(Provided entries)

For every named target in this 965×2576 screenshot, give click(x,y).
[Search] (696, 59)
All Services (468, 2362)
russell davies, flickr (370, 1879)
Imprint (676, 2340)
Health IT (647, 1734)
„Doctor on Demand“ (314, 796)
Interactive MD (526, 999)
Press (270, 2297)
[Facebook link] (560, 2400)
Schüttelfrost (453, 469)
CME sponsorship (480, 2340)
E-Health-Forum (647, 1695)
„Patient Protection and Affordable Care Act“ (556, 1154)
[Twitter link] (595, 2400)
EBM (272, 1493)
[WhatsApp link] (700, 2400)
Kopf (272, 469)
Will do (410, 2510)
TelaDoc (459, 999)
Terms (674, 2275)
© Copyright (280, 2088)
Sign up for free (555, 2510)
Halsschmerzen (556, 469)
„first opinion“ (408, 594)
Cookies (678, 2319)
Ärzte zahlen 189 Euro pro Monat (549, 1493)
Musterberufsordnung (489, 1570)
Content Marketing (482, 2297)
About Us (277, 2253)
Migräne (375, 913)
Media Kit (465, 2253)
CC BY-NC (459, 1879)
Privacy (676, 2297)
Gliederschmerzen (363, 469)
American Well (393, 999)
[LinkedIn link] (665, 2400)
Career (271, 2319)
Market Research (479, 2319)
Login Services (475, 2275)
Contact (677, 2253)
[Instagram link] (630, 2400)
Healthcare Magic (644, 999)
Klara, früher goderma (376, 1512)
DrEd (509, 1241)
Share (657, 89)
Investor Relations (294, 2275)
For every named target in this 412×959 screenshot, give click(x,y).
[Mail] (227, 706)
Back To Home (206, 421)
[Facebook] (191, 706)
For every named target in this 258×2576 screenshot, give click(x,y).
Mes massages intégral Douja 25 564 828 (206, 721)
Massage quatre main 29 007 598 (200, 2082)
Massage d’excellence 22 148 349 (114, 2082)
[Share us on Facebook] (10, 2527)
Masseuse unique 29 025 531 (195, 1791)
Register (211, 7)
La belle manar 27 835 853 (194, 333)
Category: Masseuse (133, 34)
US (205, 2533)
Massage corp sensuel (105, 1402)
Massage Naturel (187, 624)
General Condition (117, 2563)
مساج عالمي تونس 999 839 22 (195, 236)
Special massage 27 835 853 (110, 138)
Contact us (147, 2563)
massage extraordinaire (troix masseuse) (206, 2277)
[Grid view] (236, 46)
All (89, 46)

(End Provided entries)

(What the task asks) Looking at the records above, return exactly the lines from the line with "Klara, früher goderma (376, 1512)" to the line with "Massage corp sensuel (105, 1402)", both ends included.

(Reply to the exercise)
Klara, früher goderma (376, 1512)
DrEd (509, 1241)
Share (657, 89)
Investor Relations (294, 2275)
For every named target in this 412×959 screenshot, give click(x,y).
[Mail] (227, 706)
Back To Home (206, 421)
[Facebook] (191, 706)
For every named target in this 258×2576 screenshot, give click(x,y).
Mes massages intégral Douja 25 564 828 (206, 721)
Massage quatre main 29 007 598 (200, 2082)
Massage d’excellence 22 148 349 (114, 2082)
[Share us on Facebook] (10, 2527)
Masseuse unique 29 025 531 (195, 1791)
Register (211, 7)
La belle manar 27 835 853 (194, 333)
Category: Masseuse (133, 34)
US (205, 2533)
Massage corp sensuel (105, 1402)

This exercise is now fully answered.